---- Materials provided

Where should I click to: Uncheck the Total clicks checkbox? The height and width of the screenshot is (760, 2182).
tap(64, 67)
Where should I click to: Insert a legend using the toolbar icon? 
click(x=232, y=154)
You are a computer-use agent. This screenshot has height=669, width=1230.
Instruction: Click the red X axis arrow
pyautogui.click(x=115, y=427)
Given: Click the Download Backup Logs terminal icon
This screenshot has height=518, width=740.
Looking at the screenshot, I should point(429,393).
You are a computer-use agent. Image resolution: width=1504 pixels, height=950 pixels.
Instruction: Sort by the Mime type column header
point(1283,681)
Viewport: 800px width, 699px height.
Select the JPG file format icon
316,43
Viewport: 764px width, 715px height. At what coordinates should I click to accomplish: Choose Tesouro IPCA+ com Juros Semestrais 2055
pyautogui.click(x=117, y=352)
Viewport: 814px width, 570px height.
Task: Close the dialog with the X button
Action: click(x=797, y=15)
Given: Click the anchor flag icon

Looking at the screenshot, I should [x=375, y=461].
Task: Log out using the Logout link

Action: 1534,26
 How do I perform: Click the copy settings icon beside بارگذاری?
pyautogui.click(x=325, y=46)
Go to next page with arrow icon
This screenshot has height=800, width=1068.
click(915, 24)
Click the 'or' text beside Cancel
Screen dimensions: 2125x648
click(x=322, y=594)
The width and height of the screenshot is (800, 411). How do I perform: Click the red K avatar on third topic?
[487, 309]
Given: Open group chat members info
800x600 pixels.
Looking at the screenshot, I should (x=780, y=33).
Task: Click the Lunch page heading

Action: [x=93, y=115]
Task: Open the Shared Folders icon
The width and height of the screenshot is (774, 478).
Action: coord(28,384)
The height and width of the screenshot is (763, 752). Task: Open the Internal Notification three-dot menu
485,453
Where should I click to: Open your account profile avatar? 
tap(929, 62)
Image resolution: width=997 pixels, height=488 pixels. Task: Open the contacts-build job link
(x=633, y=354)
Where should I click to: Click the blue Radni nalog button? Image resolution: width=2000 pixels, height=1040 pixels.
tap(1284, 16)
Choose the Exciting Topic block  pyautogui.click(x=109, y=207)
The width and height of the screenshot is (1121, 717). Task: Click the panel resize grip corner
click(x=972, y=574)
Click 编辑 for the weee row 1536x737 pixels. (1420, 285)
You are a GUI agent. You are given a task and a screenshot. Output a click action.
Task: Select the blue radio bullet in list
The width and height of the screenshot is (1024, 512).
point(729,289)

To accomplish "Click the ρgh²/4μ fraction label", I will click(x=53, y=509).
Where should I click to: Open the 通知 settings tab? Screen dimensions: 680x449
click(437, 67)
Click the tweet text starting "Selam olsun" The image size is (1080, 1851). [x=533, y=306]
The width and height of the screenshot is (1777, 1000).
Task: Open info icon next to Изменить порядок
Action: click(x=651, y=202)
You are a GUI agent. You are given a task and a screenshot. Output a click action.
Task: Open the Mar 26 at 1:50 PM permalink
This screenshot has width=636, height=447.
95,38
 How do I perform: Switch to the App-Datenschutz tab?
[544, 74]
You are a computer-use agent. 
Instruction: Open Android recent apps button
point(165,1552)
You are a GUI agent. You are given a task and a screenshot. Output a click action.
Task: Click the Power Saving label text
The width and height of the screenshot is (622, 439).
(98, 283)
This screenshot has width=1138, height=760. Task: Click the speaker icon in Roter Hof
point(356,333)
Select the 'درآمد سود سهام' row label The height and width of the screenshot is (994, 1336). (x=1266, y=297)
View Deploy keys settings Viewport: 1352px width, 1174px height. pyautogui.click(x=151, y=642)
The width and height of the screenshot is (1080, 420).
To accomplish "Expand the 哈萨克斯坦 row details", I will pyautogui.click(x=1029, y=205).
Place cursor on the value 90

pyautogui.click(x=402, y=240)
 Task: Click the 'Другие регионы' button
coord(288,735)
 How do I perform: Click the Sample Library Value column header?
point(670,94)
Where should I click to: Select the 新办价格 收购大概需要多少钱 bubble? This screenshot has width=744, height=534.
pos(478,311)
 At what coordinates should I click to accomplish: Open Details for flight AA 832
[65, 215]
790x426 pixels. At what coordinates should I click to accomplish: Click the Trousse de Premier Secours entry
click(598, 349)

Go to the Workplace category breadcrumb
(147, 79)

--------

Problem → Only a number is expected: how many lines of the data include the string "label".

Answer section → 3